**Task prompt**.
Starting with the line that contains "Click the scrollbar" and stopping after the line that contains "The width and", return each line below exactly as written, with no others.
** Opening Data supplied block **
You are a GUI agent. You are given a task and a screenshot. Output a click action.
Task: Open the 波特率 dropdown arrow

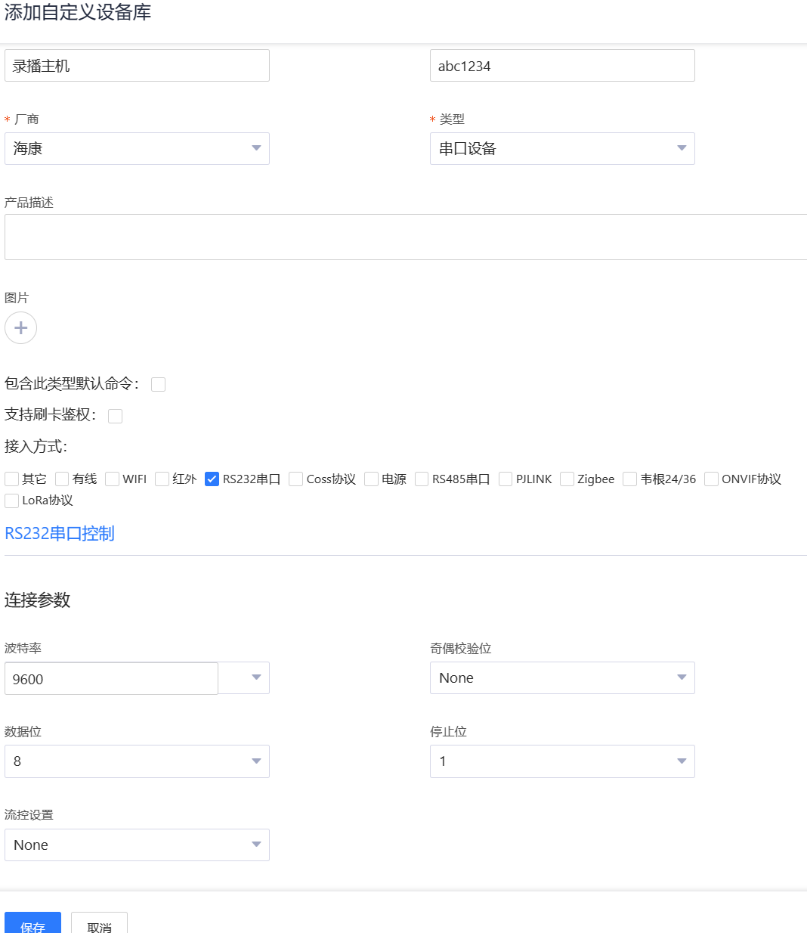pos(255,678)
** Closing Data supplied block **
** Opening Data supplied block **
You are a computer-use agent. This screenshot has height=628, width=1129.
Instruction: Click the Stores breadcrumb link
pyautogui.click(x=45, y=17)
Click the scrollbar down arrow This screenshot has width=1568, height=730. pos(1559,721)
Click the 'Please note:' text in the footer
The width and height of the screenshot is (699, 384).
** Closing Data supplied block **
**Solution to the exercise**.
Click the scrollbar down arrow This screenshot has width=1568, height=730. pos(1559,721)
Click the 'Please note:' text in the footer
The width and height of the screenshot is (699, 384).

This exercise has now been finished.